Effective policy implementation is crucial for controlling inflation. Political stability ensures the government can implement necessary economic policies without disruptions or delays. This allows for swift and effective responses to economic challenges, including measures to manage inflation. Conversely, political instability can hinder policy implementation due to frequent changes in leadership and priorities, leading to delays and inconsistencies in economic policy. Political stability creates a conducive environment for good governance and transparency. This helps in curbing corruption, which can significantly contribute to inflation. Corruption distorts resource allocation and leads to inefficiencies, ultimately driving up prices for consumers. Conversely, political instability can create opportunities for corruption to flourish, further exacerbating inflationary pressures.

Stable political relations with other nations are essential for facilitating trade and attracting foreign currency. International trade allows for access to essential goods and services, while foreign currency helps stabilize the national currency and manage inflation. Conversely, political instability can lead to strained relations with other countries, hindering trade and foreign currency inflows, ultimately contributing to price hikes.

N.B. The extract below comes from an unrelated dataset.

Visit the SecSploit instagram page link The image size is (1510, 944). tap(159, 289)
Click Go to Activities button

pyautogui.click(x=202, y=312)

To effectively control Pakistan’s price hike, it is crucial to prioritize political stability. This involves strengthening democratic institutions, fostering political dialogue and compromise, and upholding the rule of law. Additionally, measures to improve transparency, accountability, and good governance are essential to combat corruption and ensure efficient resource allocation. By promoting political stability and fostering a healthy economic environment, Pakistan can effectively manage inflation and pave the way for sustainable economic growth.